Mic avait quitté Japhie à cause des boutons de manchettes en nacre qu'elle lui avait achetés pour sa fête et qu'il avait aussitôt balancés dans la rue pour lui faire de la peine. Cette nuit-là elle avait couché à l'hôtel des Deux-Hémisphères, dans une chambre au papier vert, et s'était réveillée plusieurs fois pour penser à Japhie qu'elle imaginait allongé, en train d'allumer gitane sur gitane.
Le lendemain, elle avait été prendre son déjeuner au Pacific comme les autres matins. Japhie ne vint pas et c'est là qu'elle rencontra Marco. Il était venu s'asseoir près d'elle après avoir mis dans le juke-boxe Immigration man, une chanson qu'elle adorait justement à cette époque.

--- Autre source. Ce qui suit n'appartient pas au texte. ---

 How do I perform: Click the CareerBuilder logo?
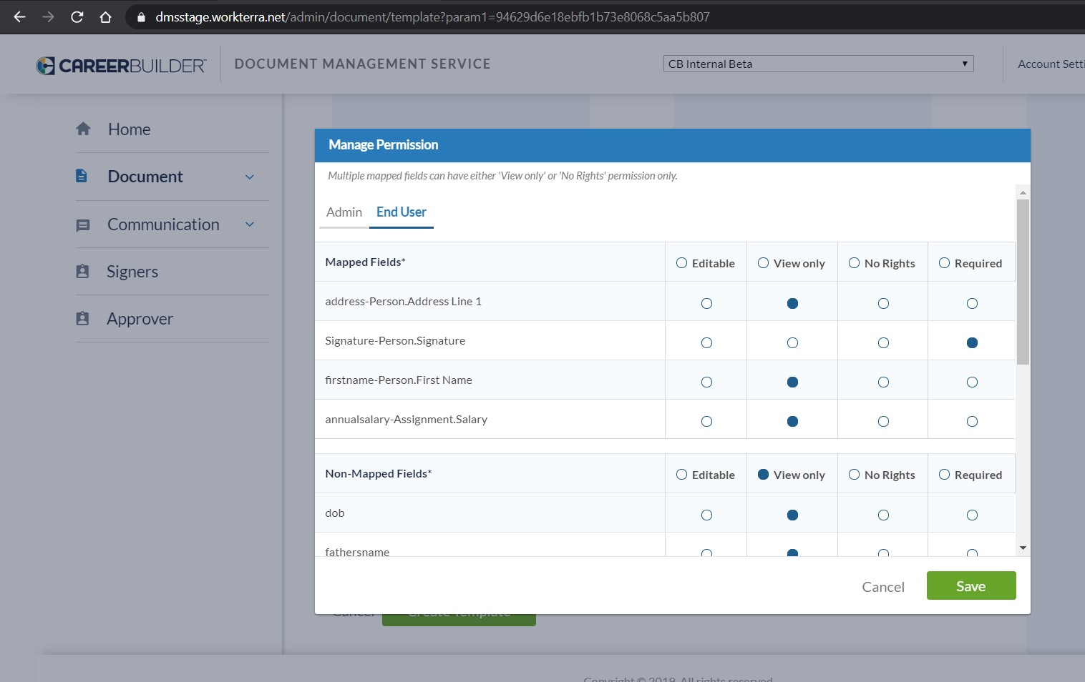120,65
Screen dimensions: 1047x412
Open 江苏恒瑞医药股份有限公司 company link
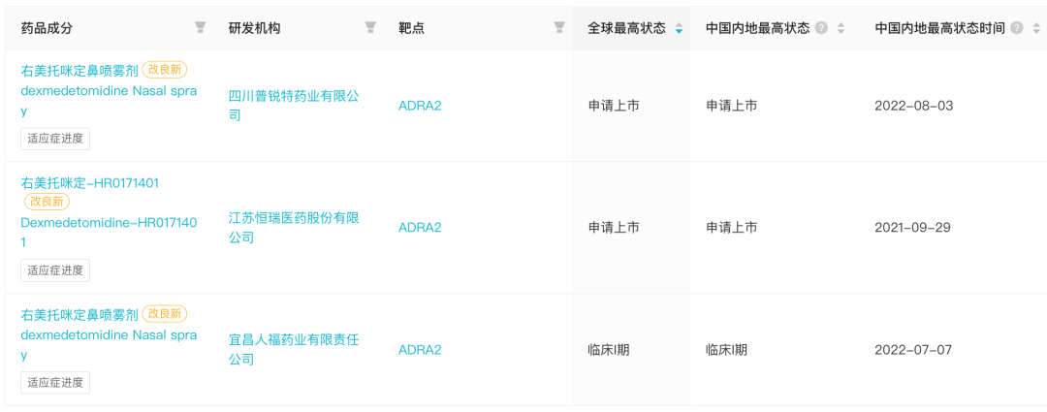click(x=294, y=227)
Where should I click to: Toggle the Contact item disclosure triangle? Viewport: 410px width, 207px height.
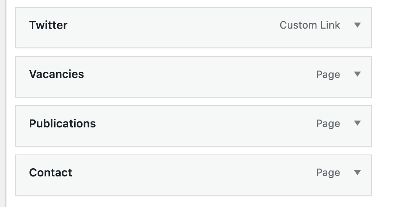[x=357, y=172]
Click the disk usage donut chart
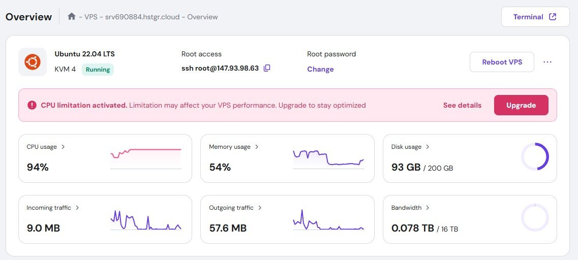578x260 pixels. pos(535,156)
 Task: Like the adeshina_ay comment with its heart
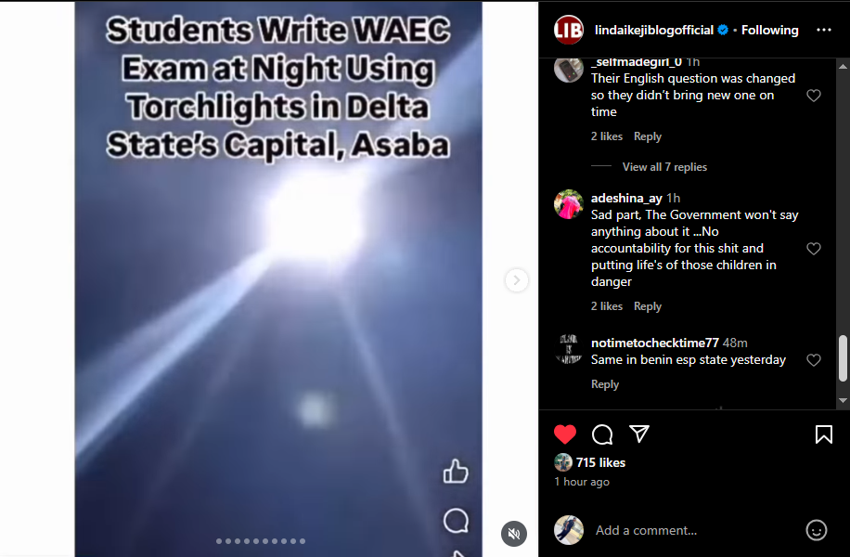tap(813, 249)
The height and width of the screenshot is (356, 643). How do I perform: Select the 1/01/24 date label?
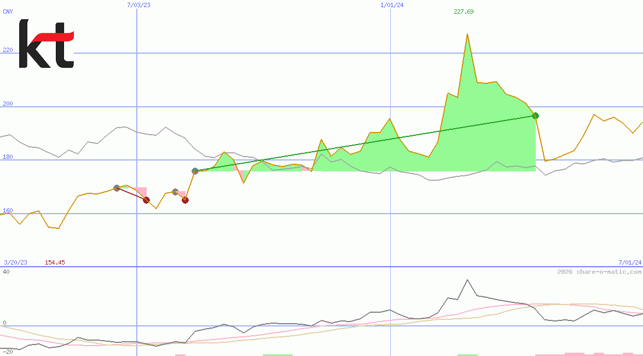coord(392,5)
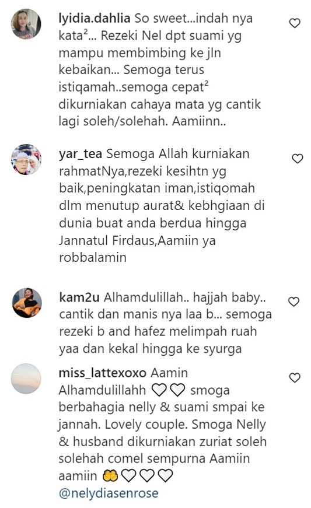Open the yar_tea username link

[x=81, y=154]
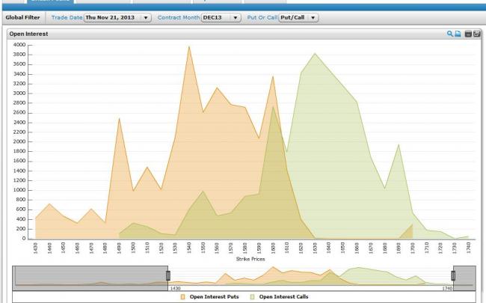The width and height of the screenshot is (486, 303).
Task: Grab the left range handle at 1430
Action: 168,275
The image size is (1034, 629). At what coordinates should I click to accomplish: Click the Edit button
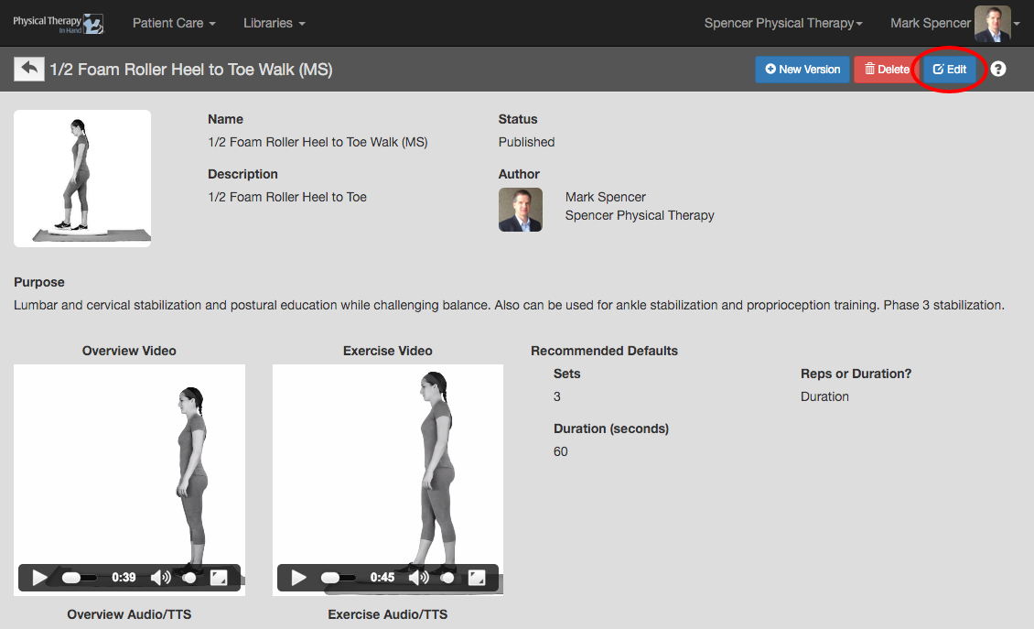click(950, 70)
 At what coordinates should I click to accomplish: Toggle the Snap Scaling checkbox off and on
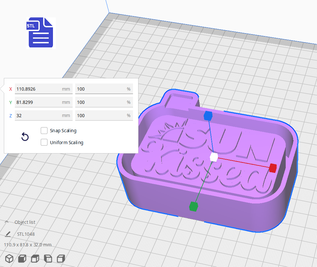(44, 131)
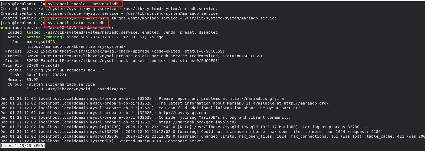Click the tree branch symbol before 32730 mysqld
Viewport: 425px width, 151px height.
pyautogui.click(x=29, y=89)
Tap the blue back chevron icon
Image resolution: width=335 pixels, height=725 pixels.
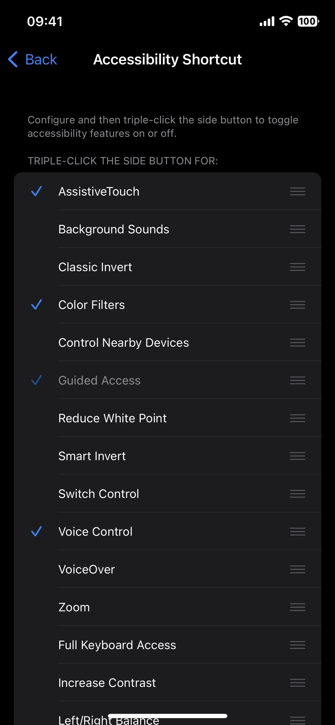[13, 59]
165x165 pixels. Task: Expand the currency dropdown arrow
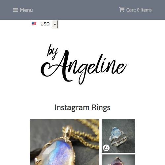(55, 24)
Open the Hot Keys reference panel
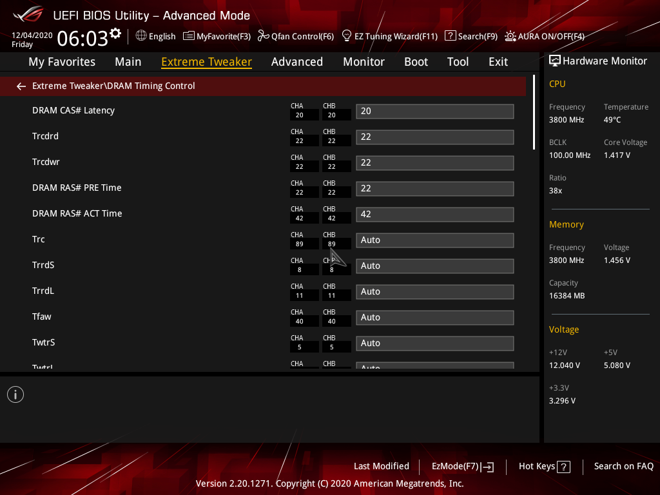 [544, 466]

En la voyant accompagner le rythme avec sa petite cuiller, il lui dit :
— Vous aimez la musique?
Mic répondit que oui, et qu'en plus elle aimait danser. Marco demanda si elle fréquentait le Caméo-Palladium. Elle bluffa en affirmant qu'elle y allait pratiquement tous les samedis soir avec son fiancé. Là, Marco marqua un temps d'arrêt, puis aussitôt se souvint que toutes les filles parlaient d'un fiancé, mais que ça n'avait aucune importance. Il dit:
— Je peux m'asseoir?
Il désigna la place en face de Mic et comme elle sourit, il s'installa en prenant bien garde que tous ses gestes paraissent naturels.

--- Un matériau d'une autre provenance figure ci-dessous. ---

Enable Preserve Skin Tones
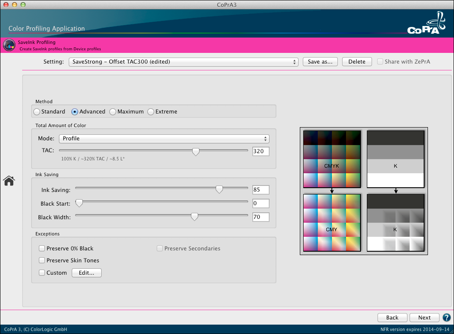The height and width of the screenshot is (334, 454). pos(42,260)
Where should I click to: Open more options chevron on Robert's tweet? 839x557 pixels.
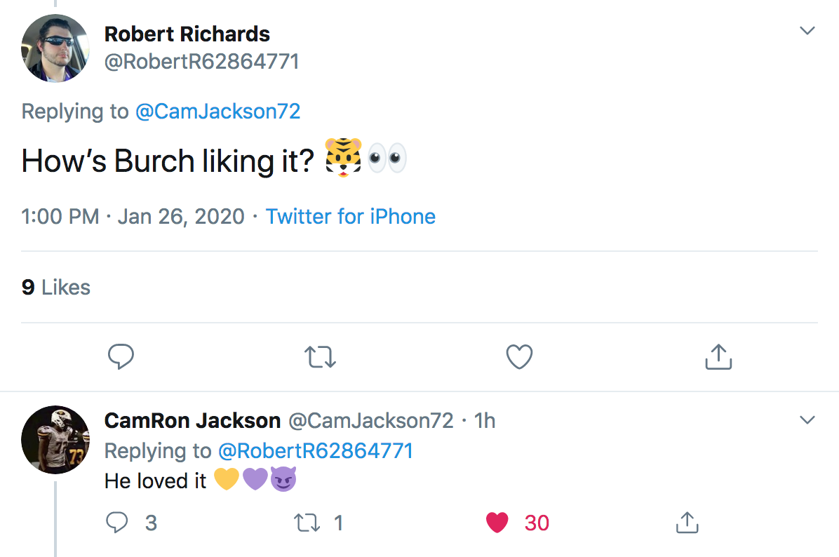[807, 31]
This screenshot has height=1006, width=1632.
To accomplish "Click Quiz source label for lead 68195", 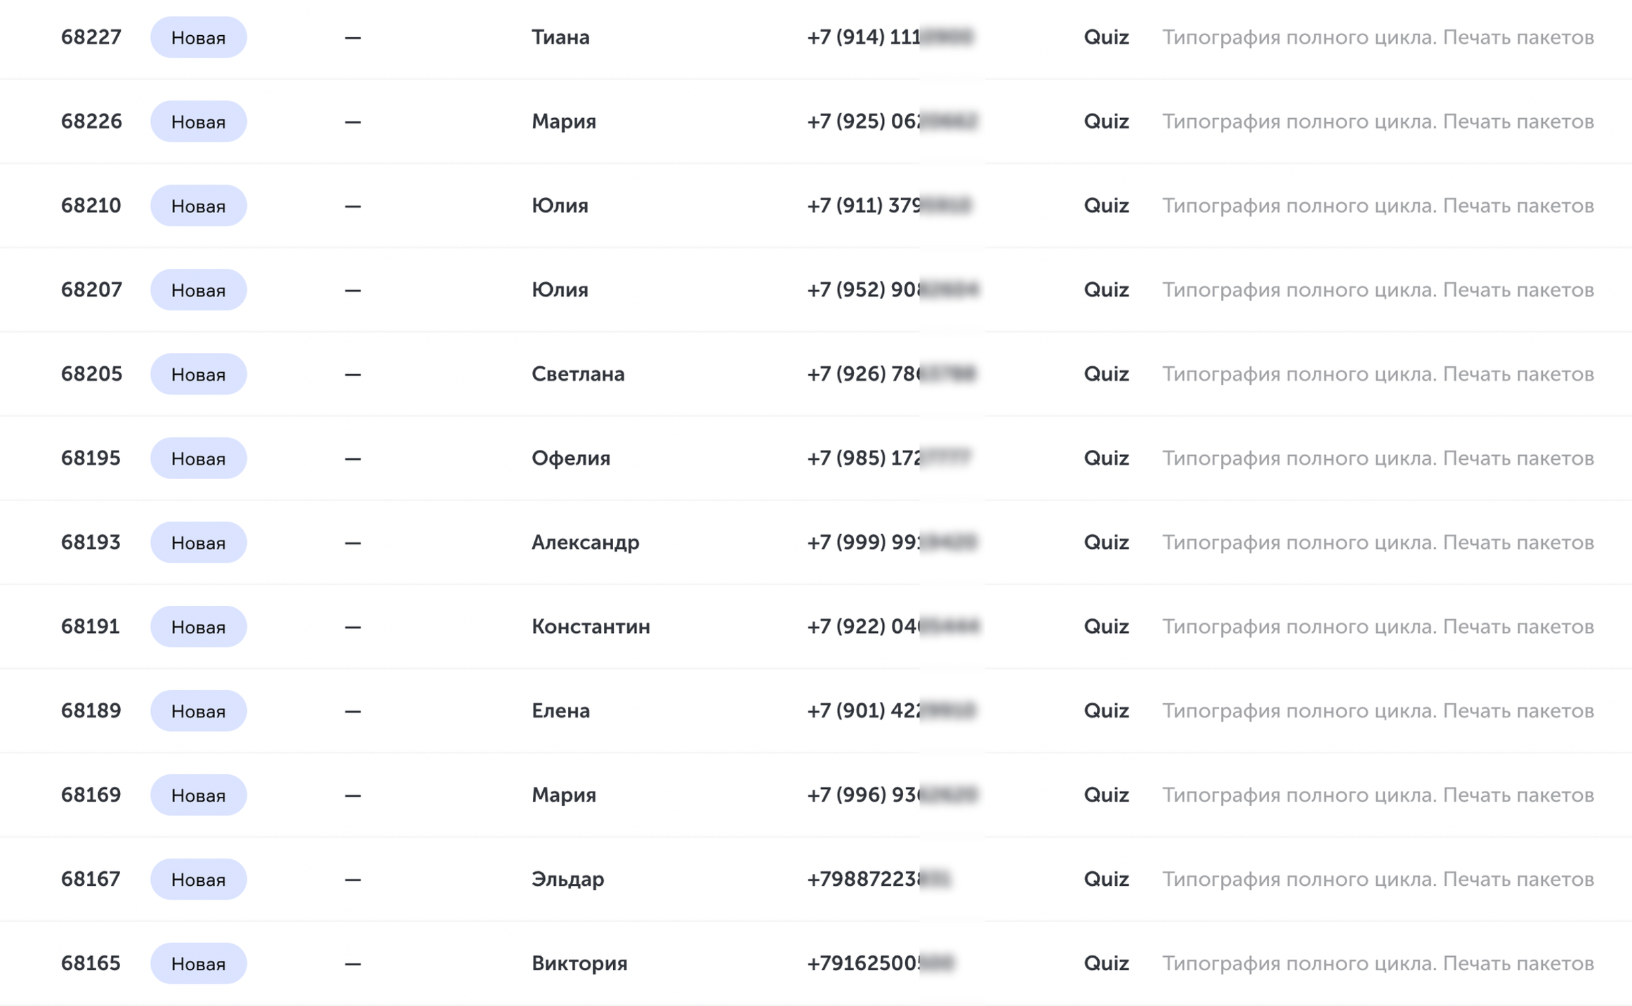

Pendant qu'ils étaient en conversation et que Mic parfois éclatait de rire, Japhie entra. Il alla directement vers le comptoir. Le garçon aussitôt lui adressa un signe de menton pour désigner Mic et Marco, puis descendit la bouteille de rhum. Japhie sans bouger la tête, tourna les yeux, puis fixa à nouveau le garçon et lui dit :
— Toi, tu t'occupes de tes bouteilles, le reste c'est mon affaire!
Puis après avoir versé son rhum dans son café express, il but la tasse d'un trait, en fermant les yeux et sortit.

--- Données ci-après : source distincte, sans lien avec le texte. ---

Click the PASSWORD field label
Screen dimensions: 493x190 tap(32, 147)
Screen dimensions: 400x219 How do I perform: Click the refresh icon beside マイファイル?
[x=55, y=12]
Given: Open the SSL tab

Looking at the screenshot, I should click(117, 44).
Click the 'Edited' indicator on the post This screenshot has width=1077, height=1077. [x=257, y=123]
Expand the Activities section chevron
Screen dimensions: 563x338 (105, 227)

Vers 8 heures du soir, Mic frappa à la porte du garni et Japhie ouvrit. Sans rien dire, elle alla droit à l'armoire, puis vers la salle d'eau. Elle bourra ses affaires dans le sac en plastique qu'elle avait roulé sous son bras. Japhie lui demanda si le type de ce matin l'attendait. Elle répondit que oui. Avant de quitter définitivement la chambre, Mic eut un serrement dans tout le corps. Elle avala sa salive et Japhie lui dit, comme pour introduire un dérivé à la fois brusque et amical :
— Demain matin au Pacific!
En fait, cette nuit-là, Mic ne coucha pas chez Marco.
Après le restaurant, ils marchèrent jusqu'à la place d'Armes puis entrèrent prendre quelque chose de chaud au Commerce. Marco lui tenait la main pendant qu'elle regardait la décoration 1900 du café. Un va-et-vient douillet les enrobait, et c'était déjà comme un refuge où ils pouvaient se laisser aller aux regards, aux effleurements.